The baseline results are, by and large, endorsed by the sensitivity analysis. The main exception is SA2 with higher sterility rates at young ages, based on the results of Eijkemans et al. (2014). The sterility rates in the SA are corroborated by the 3–5% primary infertility rates below age 30 years mentioned by Menken et al. (1986) and Greenhall and Vessey (1990). On the other hand, a recent worldwide analysis of Mascarenhas et al. (2012) found a 2% primary infertility rate for ages 20–44 years, which is consistent with the low sterility rates used in the baseline.
The results on latest starting age assume that the couples start trying for the next pregnancy 15 months after the birth of a child. If a couple wants a different space after the birth of a child, the latest starting ages should be adapted accordingly. For example, for a period of 9 instead of 15 months, the latest starting age will be half a year later for a two-child family, and one year later for a three-child family.
There are many misunderstandings about the age-related fertility decline in women and the possible role of IVF in influencing this process. From fertility-awareness studies and population surveys, we know that most young people are too optimistic about their chances to conceive spontaneously after age 35 (Heffner, 2004; Leridon, 2004; Schmidt, 2010; Daniluk and Koert, 2012; Daly and Bewley, 2013; Franklin, 2013). In contrast, others think that there is an age deadline of 40 years, above which women are too old to have children (Billari et al., 2011) whereas, in fact, an average 40-year old woman still has a more than 50% chance to spontaneously conceive a live birth pregnancy (Eijkemans et al., 2014). Also, supposedly due to the ‘miracle’ stories in the media about 60-year old women who became a mother after IVF, young people tend to overestimate the effectiveness of IVF (Maheshwari et al., 2008; Schmidt, 2010; Daniluk and Koert, 2012).
We focused on female age but realize that the age-related decline concerns couple fecundity, which includes the age of the male partner. However, the female contribution is far more important (Minneau and Trussell, 1982; Menken et al., 1986) unless the male is much older, which is currently rather exceptional in western countries.
From a reproductive perspective, single women and lesbians may need a male donor to have a child. Although most donors have normal sperm, the success chances are probably not higher compared with other couples when using donor insemination with cryopreserved and thawed sperm procedures, which decrease sperm quality. We therefore think that these couples can also use the results presented in Table I.
Couples who are highly motivated to conceive and are well informed of the best period within a cycle to conceive can sometimes reach higher fecundabilities than the 0.23 used in the baseline: see Wang et al. (2003) who studied newly married and highly motivated Chinese couples. It might thus be wise to discuss with couples facing fertility problems if they can improve their chances of conceiving by better timing of intercourse.
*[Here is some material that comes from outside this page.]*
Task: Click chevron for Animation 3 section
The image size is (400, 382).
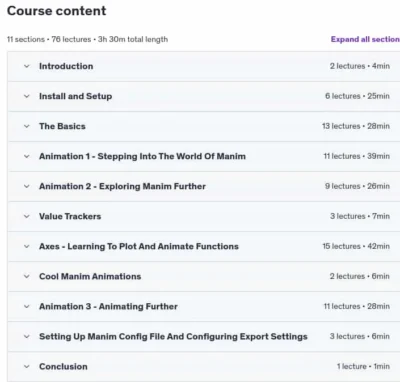Action: [x=27, y=306]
The data in Table I show that the eventual use of IVF has the greatest impact on starting ages for the couples wishing a 90% chance of conceiving. This is fortunate because it means that the most motivated couples, who will usually readily accept the burden and risks of IVF, will profit most. The impact of IVF on starting age should not be confused with the effectiveness of IVF in terms of an increase in chance of success. The increase in the chance of realizing a two-child family by using IVF is considerable (6–8%) for starting ages between 30 and 40, but decreases outside this range because of the high natural pregnancy chances under age 30 and because of decreasing IVF success rates over age 40. At older ages, both natural and IVF pregnancy chances deteriorate rapidly, and IVF will therefore influence high maximum starting ages only slightly. At young ages, pregnancy chances deteriorate very gradually, and the small extra chance provided by IVF will therefore increase the maximum starting ages by several years. Altogether, the impact of IVF on starting age is real but limited. This may be a disappointment for couples who mistakenly think that IVF is a panacea in case a natural pregnancy fails to occur (Maheshwari et al., 2008).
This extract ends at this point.